The pandemic also saw the creation of significant new facilities in a very short space of time: the Nightingale hospitals. Whilst these are only temporary facilities, they do give the NHS some headroom to start building back its elective and routine work when we start to emerge from the pandemic. They also show how rapidly the NHS can respond to increase capacity when it needs to. However, do we also need to start thinking about redesigning the delivery of secondary care? We have seen examples of trusts moving cancer and trauma care out to nearby “Covid-free” facilities to allow that care to continue in a safe environment and free up space for critical care. Might a model of similar separation be something that could continue to help long term?
We are only just beginning to see some of the long-term implications of the disease but already CCGs are commissioning facilities for the care of those suffering with symptoms of “long-Covid”. This is an early example of novel care facilities that may be required.

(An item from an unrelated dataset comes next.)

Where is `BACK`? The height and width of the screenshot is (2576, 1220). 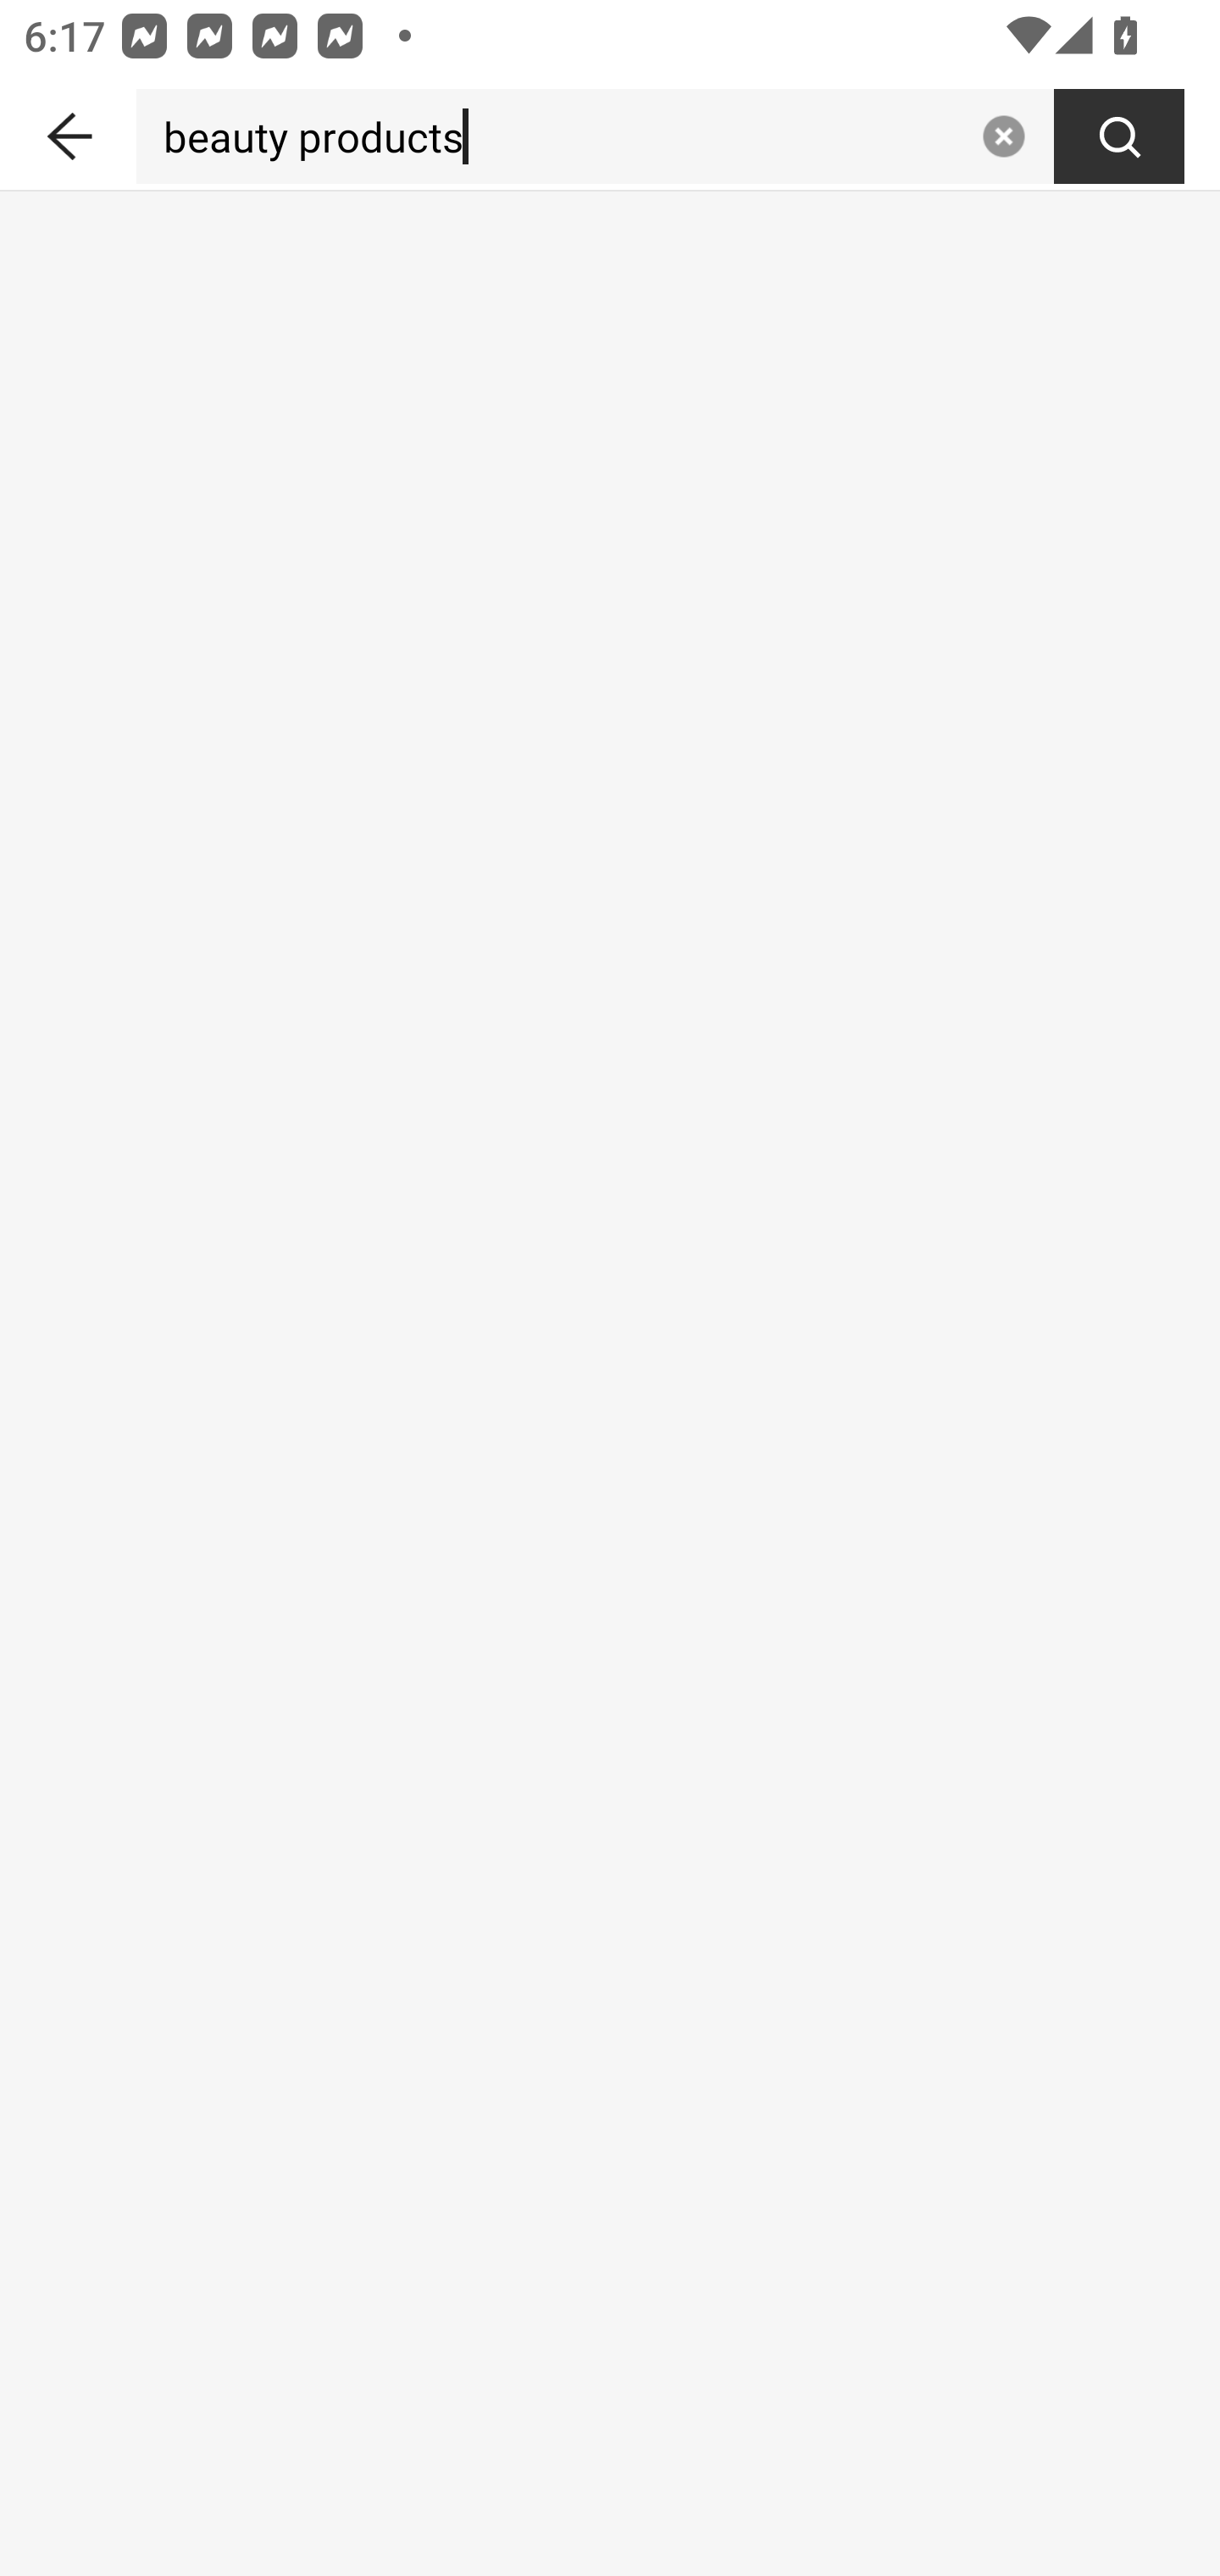
BACK is located at coordinates (68, 130).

As we’ve seen, the pandemic has necessitated major transformation of the NHS estate, and the rapid response to that requirement is a very positive indicator of what is possible for its future development. To capitalise on this for the longer term, the NHS will require a more flexible estate to allow it to respond propitiously to new ways of working. Whilst it is the physical requirements of the estate that will deliver that, it is likely that flexibility in the terms of occupation of NHS properties will also play a significant part.
Concluding thoughts on the NHS Estate
- Backlog maintenance can’t be ignored if the NHS is to have a safe and efficient estate out of which to deliver its services;
- Space utilisation will be key. How can the NHS effectively reduce its non-clinical space so that it has headroom to deal with future pandemics?;
- Flexibility of use will be required. The NHS needs the ability to quickly repurpose its estate as required to meet new challenges. This requires not only flexibility of space but also of terms of occupation;
- New facilities will need to be reconfigurable to meet changing requirements for delivering services and integration of digital and other technology will need to continue at pace. New facilities will need to be designed with integrated IT front and centre;
- A multi-year strategy for government capital funding will be required to build back new capacity;
- What role do we want the private sector and private finance to play in all this? Private finance in the NHS estate has a chequered history but could it have a role to play in developing non-clinical space, allowing government capital funding to be targeted at critical space?